Still, it’s evident that Junior’s career in the Kingdome (.310 BA, .393 OBP, .605 SLG, .998 OPS) was a huge asset in building his career numbers, not as great an asset as Walker’s years in Coors but a huge asset nonetheless and nobody holds that against Griffey.

How Coors Compares to other Home-Field Advantages

The Hall of Fame is filled with players who took advantage of home cooking. Many a Cub took advantage of the short power alleys at Wrigley Field and many a member of the Red Sox took advantage of the Green Monster.

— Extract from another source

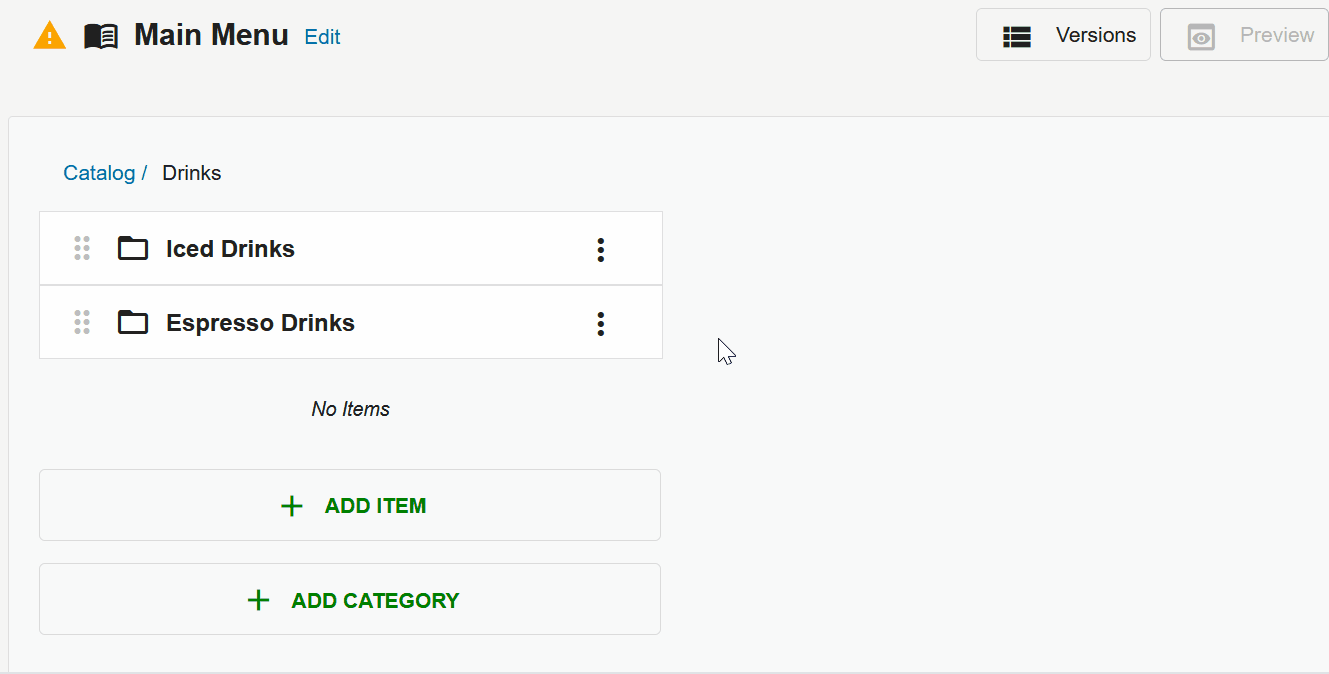Viewport: 1329px width, 674px height.
Task: Add a new item to Drinks
Action: point(350,505)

It’s part of the game.

Anyway, let’s put this into context by examining how big a factor Coors Field was in Larry Walker’s career as it compares to other home-field advantages that players have enjoyed in baseball history.

Thanks to Baseball-Reference, we have an answer to questions like these. The chart below shows the best OPS splits in the history of baseball from a home-road perspective. To explain the three key columns:

OPS home = the OPS in home games for each player’s career.

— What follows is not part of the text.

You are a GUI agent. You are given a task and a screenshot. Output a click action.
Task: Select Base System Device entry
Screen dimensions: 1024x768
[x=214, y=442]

OPS total = the total OPS for each player in their career (with both home and road games).

Diff = the difference (or “spread”) between the player’s OPS in home games compared to their OPS in all games.

On this chart, we’ll show the best ten “spreads” plus a few other key players of interest. I’ve set a minimum of 2,500 home game plate appearances for these splits.

The list starts in 1908, which is the first year that Baseball-Reference has splits of this type. Please remember that these are not “home-road” OPS splits but “home-everything” splits. NOTE: be sure to scroll all the way to the bottom!!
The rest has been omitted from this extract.